高效查找字符串中的重复字符 [英] Efficiently find repeated characters in a string

查看:210
本文介绍了高效查找字符串中的重复字符的处理方法,对大家解决问题具有一定的参考价值,需要的朋友们下面随着小编来一起学习吧!

问题描述

我知道这段代码的效率不是最优的(尤其是对于巨大的输入),而且我知道有一种方法可以改变这个算法来处理其他数据类型,而不仅仅是字符串中的重复(显然有只能搜索这么多字符).

I know that the efficiency of this code is not optimal (esp. with gigantic inputs), and I know that there is a way to change this algorithm to handle other data types and not just a repetition in a string (obviously there are only so many characters to search through).

有什么办法可以提高效率吗?

Is there any way I can increase efficiency here?

我尝试使用字典,但函数一直返回none",所以我尝试了一个列表,结果一切正常.

I tried using a dictionary and the function kept returning 'none' so I tried a list and things worked out fine.

提前感谢任何可以帮助我的人!

Thanks ahead of time to anyone who can help me out!

def find_repeater(string):
    my_list = []
    my_list.append(string[0])

    for i in range (1, len(string)):

        if string[i] in my_list:
            print 'repetition found'
            return (string[i])

        else:
            my_list.append(string[i])

print find_repeater('abca')  

现在有了字典......(它一直在控制台上打印none")

now with a dictionary....(it keeps printing 'none' to the console)

def find_repeater(string):
    my_dict = {}
    my_dict[0] = string[0]

    for i in range (1, len(string)):

        if string[i] in my_dict:
            print 'repetition found'
            return string[i]

        else:
            my_dict[i] = string[i]

print find_repeater('abca')  

推荐答案

由于这是一个性能问题,让我们做一些时间安排:

As this is a performance question, let's do some timings:

def test_set(xs):
    seen = set()  # O(1) lookups
    for x in xs:
        if x not in seen:
            seen.add(x)
        else:
            return x

import collections

def test_counter(xs):
    freq = collections.Counter(xs)
    for k in freq:
        if freq[k] > 1:
            return k

def test_dict(xs):
    d = {}
    for x in xs:
        if x in d:
            return x
        d[x] = 1

def test_sort(xs):
    ys = sorted(xs)

    for n in range(1, len(xs)):
        if ys[n] == ys[n-1]:
            return ys[n]

##

import sys, timeit
print (sys.version + "\n")
xs = list(range(10000)) + [999]
fns = [p for name, p in globals().items() if name.startswith('test')]
for fn in fns:
    assert fn(xs) == 999
    print ('%50s %.5f' % (fn, timeit.timeit(lambda: fn(xs), number=100)))
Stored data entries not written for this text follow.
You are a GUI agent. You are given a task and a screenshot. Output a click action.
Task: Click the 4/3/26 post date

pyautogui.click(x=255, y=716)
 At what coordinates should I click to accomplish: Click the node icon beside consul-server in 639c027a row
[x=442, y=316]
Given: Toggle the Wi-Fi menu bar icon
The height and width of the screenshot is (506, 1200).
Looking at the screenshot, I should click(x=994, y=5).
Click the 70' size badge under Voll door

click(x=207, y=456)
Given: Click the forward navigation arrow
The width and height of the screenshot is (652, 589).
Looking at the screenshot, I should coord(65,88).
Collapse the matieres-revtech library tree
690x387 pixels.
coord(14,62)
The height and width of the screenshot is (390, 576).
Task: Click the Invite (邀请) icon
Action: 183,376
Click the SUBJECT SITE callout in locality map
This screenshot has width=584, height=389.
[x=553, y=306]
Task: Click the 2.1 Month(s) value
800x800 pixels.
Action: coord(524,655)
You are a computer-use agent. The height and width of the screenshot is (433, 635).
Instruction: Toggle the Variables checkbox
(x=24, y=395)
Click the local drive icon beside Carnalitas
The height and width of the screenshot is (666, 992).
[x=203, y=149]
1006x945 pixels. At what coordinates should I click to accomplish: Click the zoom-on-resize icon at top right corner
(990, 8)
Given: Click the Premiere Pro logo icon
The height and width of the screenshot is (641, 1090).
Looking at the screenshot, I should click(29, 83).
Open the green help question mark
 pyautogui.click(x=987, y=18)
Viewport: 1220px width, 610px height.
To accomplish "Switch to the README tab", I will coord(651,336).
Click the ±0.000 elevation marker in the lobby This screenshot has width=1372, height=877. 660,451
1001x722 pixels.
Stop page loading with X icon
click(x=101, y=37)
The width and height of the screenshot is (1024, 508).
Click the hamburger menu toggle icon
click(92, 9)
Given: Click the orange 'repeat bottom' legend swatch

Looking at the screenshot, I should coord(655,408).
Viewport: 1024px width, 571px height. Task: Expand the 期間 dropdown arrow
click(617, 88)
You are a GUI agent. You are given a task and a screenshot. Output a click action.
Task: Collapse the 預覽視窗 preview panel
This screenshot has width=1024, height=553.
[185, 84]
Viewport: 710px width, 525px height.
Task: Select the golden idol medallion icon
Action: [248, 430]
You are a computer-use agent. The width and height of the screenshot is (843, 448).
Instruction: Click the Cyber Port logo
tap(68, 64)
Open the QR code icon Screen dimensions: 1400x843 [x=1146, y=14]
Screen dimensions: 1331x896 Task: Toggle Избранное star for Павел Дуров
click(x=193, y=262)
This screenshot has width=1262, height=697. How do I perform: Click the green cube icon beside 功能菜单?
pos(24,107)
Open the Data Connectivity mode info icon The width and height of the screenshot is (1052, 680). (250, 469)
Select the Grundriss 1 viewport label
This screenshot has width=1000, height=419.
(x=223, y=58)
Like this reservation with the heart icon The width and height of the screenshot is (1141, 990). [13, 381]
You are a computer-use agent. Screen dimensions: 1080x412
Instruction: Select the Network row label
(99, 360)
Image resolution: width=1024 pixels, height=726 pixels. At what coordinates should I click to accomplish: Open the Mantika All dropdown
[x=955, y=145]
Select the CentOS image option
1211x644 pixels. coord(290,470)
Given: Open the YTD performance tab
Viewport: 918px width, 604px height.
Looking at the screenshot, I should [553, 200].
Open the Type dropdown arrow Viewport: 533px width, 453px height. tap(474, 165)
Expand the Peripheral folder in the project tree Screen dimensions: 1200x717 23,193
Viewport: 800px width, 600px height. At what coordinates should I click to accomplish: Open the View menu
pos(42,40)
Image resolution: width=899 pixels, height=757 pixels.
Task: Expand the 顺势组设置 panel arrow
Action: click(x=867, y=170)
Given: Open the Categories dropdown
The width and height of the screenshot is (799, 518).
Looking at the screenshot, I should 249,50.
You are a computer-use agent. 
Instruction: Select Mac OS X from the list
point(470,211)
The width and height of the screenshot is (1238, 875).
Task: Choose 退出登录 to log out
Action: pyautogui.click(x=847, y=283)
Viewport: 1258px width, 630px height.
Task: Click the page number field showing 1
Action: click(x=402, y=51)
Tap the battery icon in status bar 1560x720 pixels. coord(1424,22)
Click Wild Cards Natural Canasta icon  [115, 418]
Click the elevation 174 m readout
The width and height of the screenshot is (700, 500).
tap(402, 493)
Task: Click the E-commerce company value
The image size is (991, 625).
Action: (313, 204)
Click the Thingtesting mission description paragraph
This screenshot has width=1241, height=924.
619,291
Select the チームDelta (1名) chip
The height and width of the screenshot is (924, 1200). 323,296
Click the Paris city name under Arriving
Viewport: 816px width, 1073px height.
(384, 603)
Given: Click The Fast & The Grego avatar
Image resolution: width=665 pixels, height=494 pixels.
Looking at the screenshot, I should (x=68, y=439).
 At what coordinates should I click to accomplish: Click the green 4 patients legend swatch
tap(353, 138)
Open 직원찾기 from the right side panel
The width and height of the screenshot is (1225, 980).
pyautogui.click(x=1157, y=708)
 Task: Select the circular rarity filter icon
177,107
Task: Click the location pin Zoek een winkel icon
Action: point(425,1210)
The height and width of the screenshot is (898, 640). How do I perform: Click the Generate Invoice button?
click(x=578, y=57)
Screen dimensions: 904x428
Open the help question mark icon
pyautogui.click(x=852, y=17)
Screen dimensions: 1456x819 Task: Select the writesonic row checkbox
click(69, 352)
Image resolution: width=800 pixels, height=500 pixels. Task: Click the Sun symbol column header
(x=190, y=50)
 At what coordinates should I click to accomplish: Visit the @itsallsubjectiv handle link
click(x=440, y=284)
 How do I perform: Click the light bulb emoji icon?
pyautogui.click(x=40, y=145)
我正在测试一个整数列表而不是一个字符串(因为使用一个字符串你不能得到超过 256 个循环).我机器上的结果是这样的:

I'm testing on an list of integers rather than a string (because with a string you can't get more than 256 loops). The results on my machine look like this:

3.2.3 (v3.2.3:3d0686d90f55, Apr 10 2012, 11:25:50) 
[GCC 4.2.1 (Apple Inc. build 5666) (dot 3)]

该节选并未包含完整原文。